--- WORK INSTRUCTIONS ---
Print each entry word for word without images.

--- THE DATA ---
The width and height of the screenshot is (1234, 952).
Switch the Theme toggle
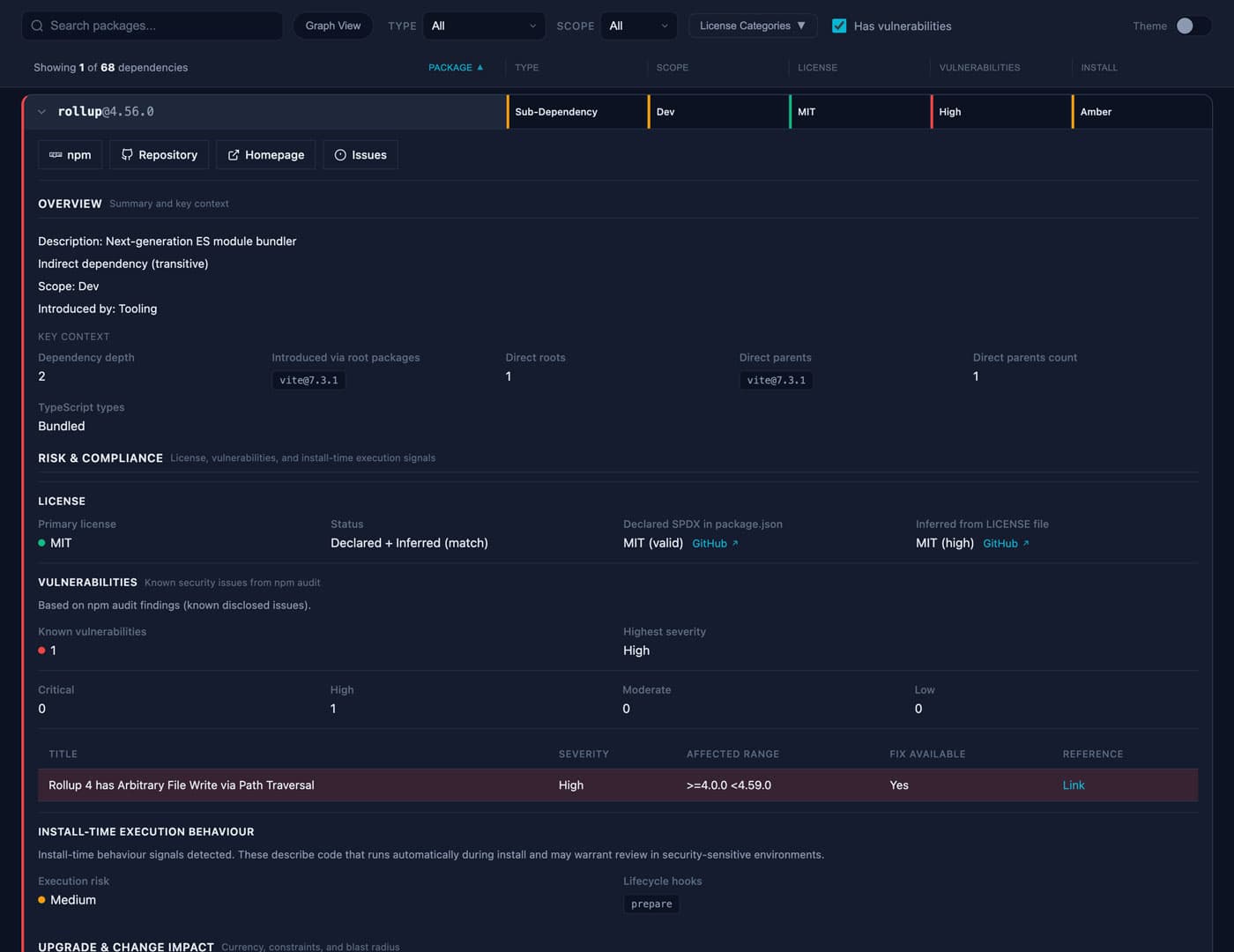tap(1197, 26)
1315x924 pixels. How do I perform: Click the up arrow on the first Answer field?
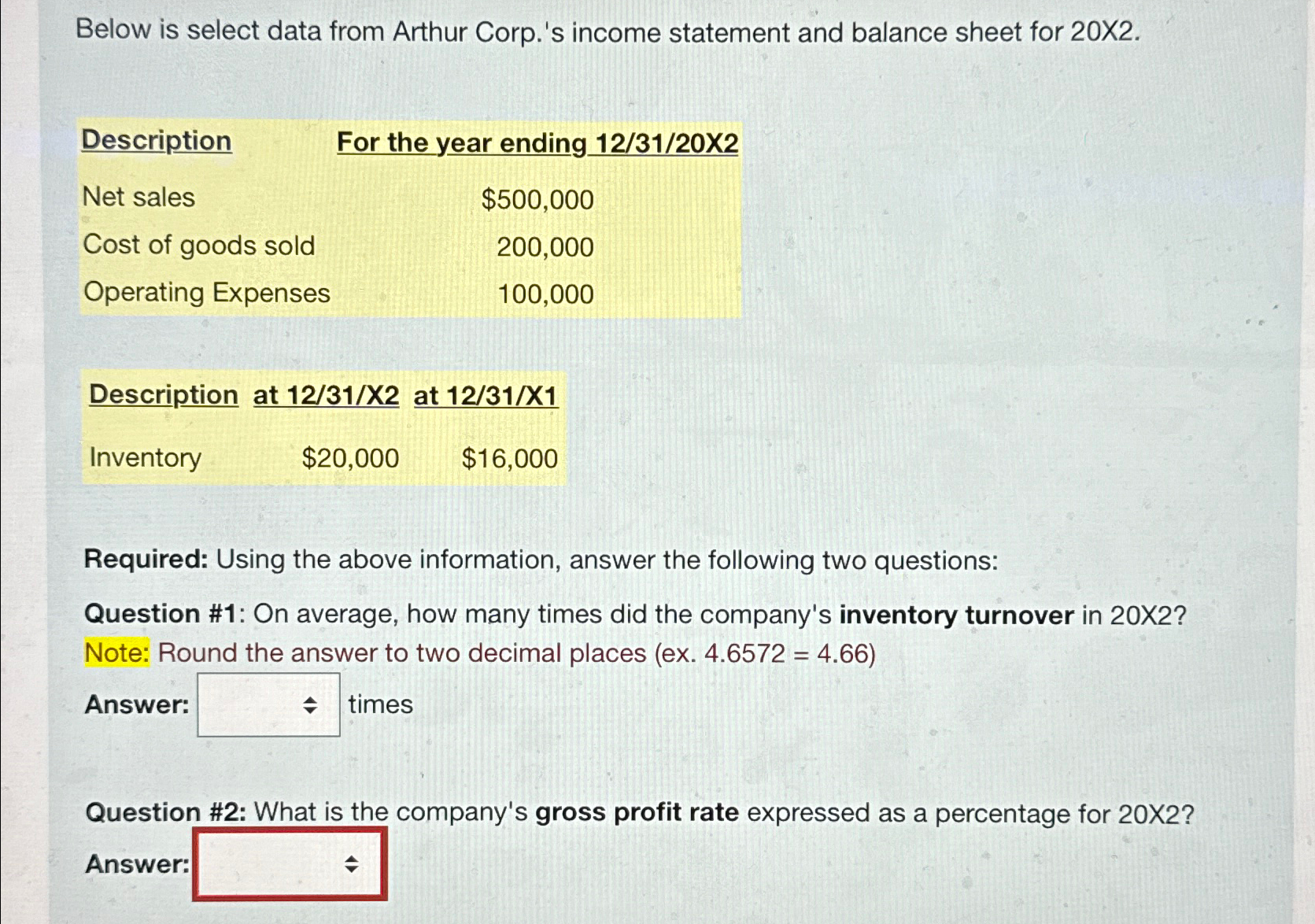[312, 700]
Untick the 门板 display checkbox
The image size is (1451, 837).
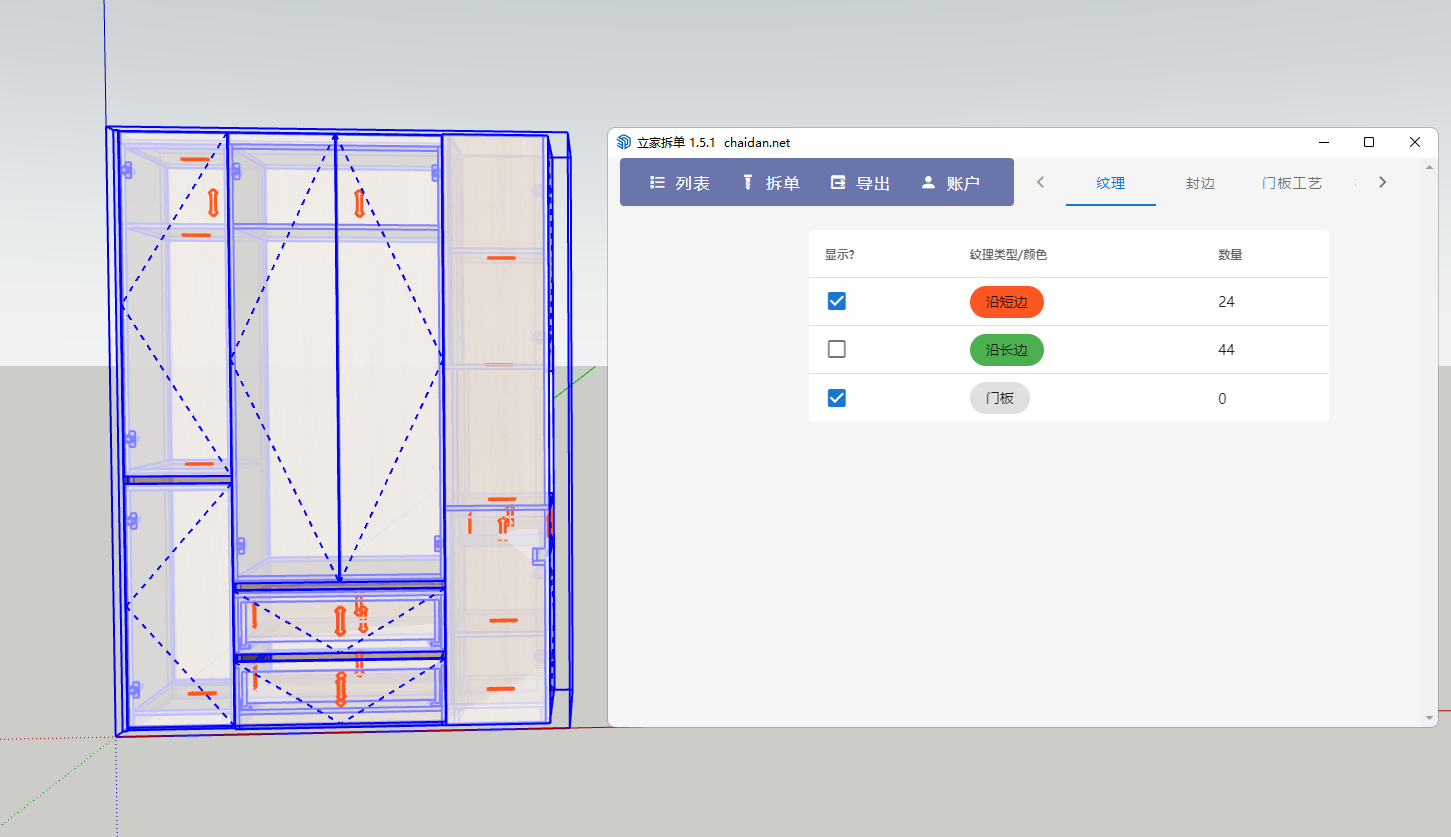pyautogui.click(x=837, y=398)
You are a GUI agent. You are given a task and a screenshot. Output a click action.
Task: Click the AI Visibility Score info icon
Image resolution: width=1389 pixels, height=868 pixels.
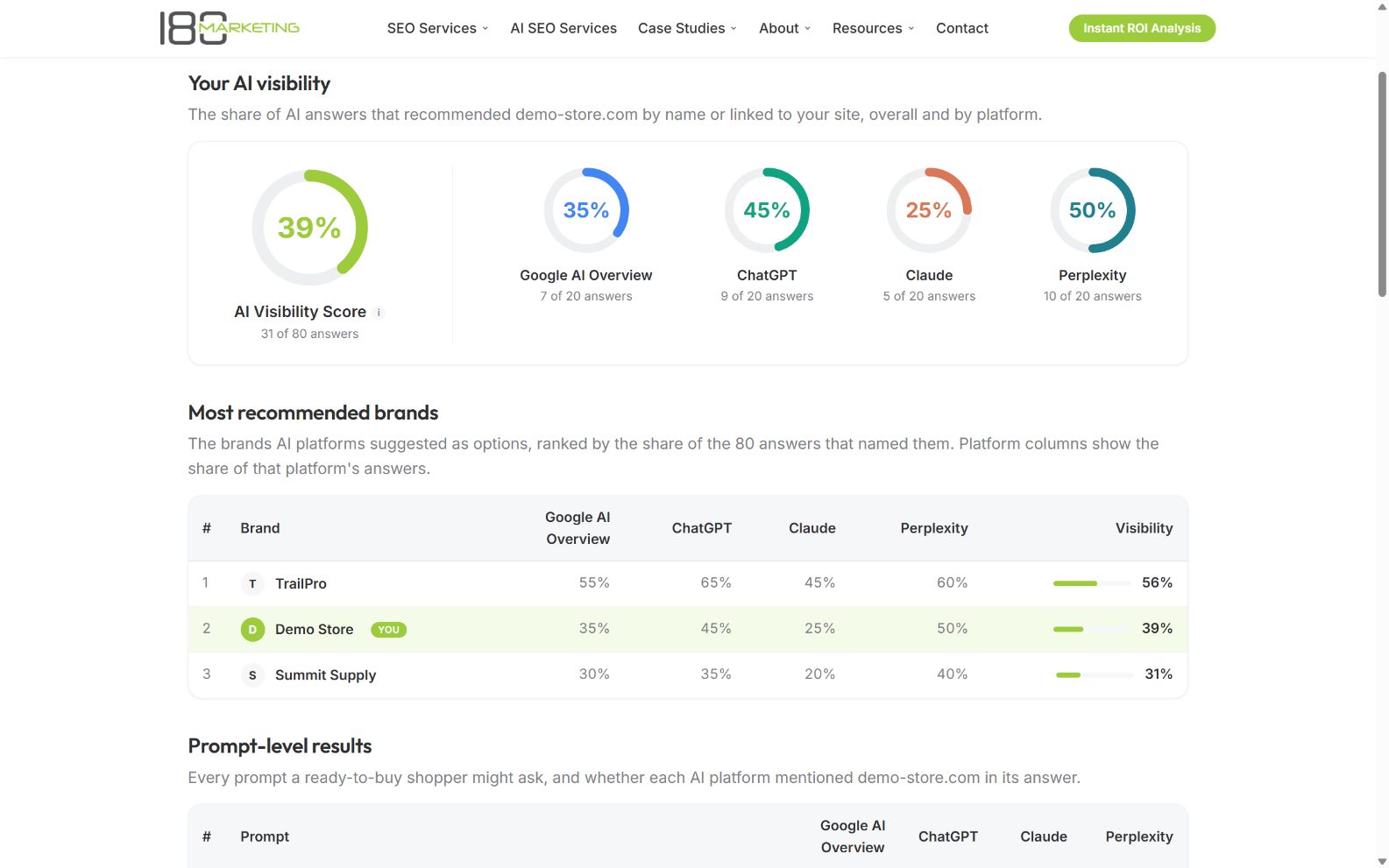point(379,313)
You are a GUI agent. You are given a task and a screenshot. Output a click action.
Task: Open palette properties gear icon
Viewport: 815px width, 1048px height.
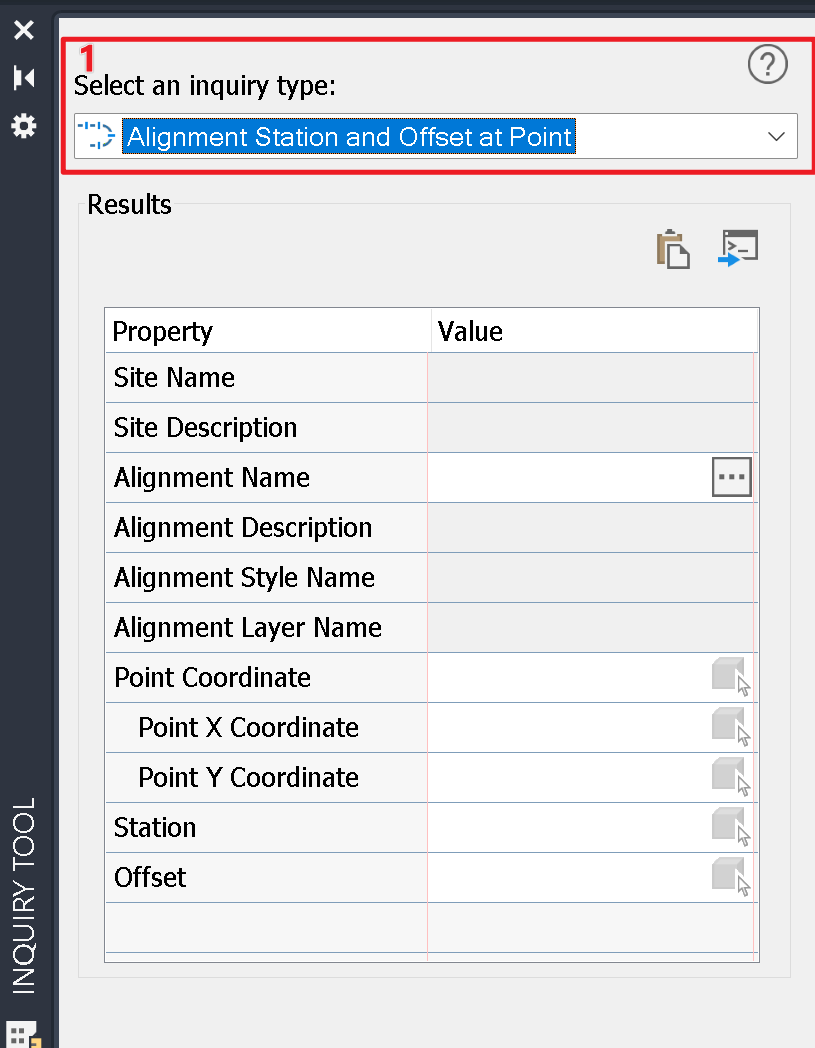(x=24, y=126)
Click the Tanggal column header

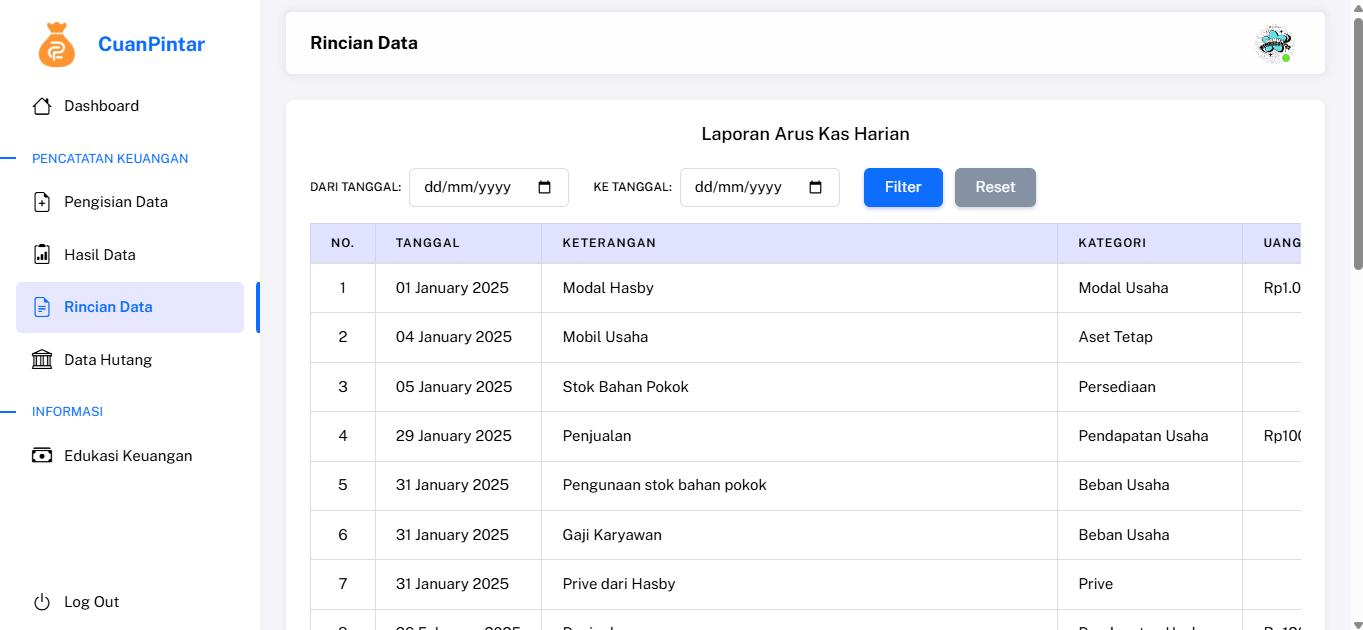pyautogui.click(x=428, y=243)
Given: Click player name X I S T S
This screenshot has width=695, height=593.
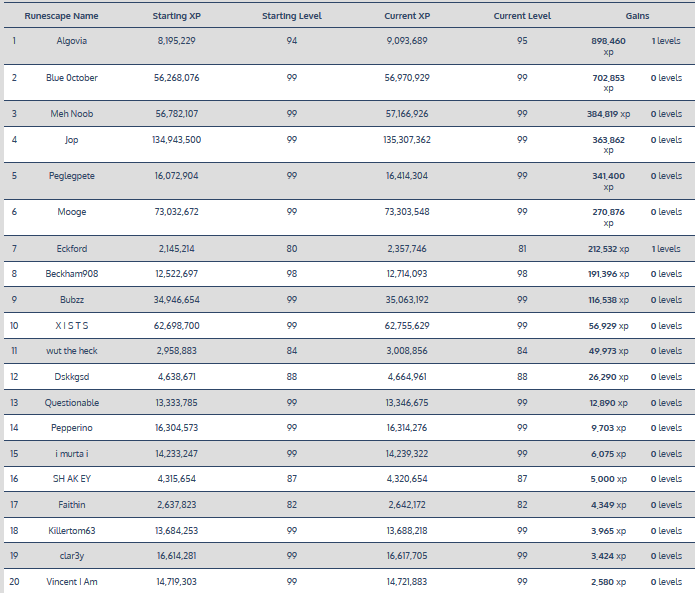Looking at the screenshot, I should [x=72, y=325].
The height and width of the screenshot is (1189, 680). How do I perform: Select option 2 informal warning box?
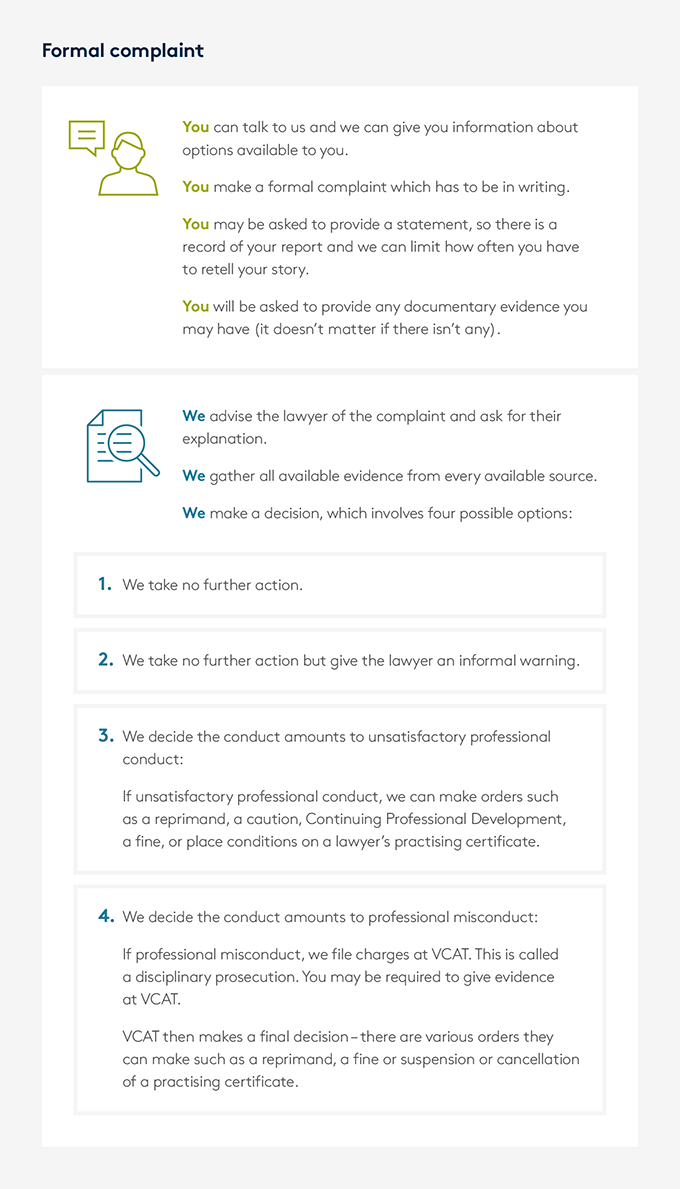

--- EXPECTED ANSWER ---
The width and height of the screenshot is (1234, 952).
Switch the Theme toggle
tap(1197, 26)
1315x924 pixels. How do I perform: Click the up arrow on the first Answer field?
[312, 700]
Untick the 门板 display checkbox
The image size is (1451, 837).
pyautogui.click(x=837, y=398)
You are a GUI agent. You are given a task and a screenshot. Output a click action.
Task: Click the AI Visibility Score info icon
Image resolution: width=1389 pixels, height=868 pixels.
point(379,313)
You are a GUI agent. You are given a task and a screenshot. Output a click action.
Task: Open palette properties gear icon
Viewport: 815px width, 1048px height.
(x=24, y=126)
Click the Tanggal column header

pyautogui.click(x=428, y=243)
Given: Click player name X I S T S
This screenshot has width=695, height=593.
Looking at the screenshot, I should [x=72, y=325].
The height and width of the screenshot is (1189, 680). How do I perform: Select option 2 informal warning box?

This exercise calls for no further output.